High density lipoprotein (HDL) binds to cell surface receptors and promotes selective removal of excess cholesterol from intracellular pools. The activity of this receptor is up-regulated when cells become loaded with cholesterol, but the relative degree of up-regulation depends on the growth state of the cells. The current study demonstrates that treatment of proliferating fibroblasts with gamma-interferon (IFN) increases the activity of the HDL receptor in association with a decrease in the rate of cell proliferation. Addition of IFN during the growth phase reduced the number of cells but had little effect on total cell protein, indicating that IFN inhibited cell proliferation but produced larger cells. IFN treatment increased the number of high affinity receptors for HDL on the surface of cholesterol-loaded fibroblasts, whether receptor binding was expressed per cell or per unit of cell surface area, cell protein, or cell cholesterol.

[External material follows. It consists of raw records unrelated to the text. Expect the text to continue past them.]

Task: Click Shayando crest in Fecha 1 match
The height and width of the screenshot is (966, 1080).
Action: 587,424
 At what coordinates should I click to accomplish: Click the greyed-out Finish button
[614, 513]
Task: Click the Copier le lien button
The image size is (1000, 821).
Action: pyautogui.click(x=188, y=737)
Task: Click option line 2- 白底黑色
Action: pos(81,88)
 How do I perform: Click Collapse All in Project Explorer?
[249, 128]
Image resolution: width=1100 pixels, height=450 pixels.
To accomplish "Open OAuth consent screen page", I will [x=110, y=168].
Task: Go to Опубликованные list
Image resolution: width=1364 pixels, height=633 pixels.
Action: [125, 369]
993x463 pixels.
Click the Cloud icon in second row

IFN treatment also appeared to increase the amount of 110-kDa HDL binding protein in fibroblast membranes that has been postulated to represent the HDL receptor molecule. The IFN-induced increase in HDL receptor activity was associated with an enhanced ability of HDL3 to remove cholesterol from intracellular pools. These results are consistent with the hypothesis that inhibition of cell proliferation increases HDL receptor-mediated transport of excess cholesterol from cells, possibly to rid cells of cholesterol that accumulates in response to a reduced rate of membrane synthesis.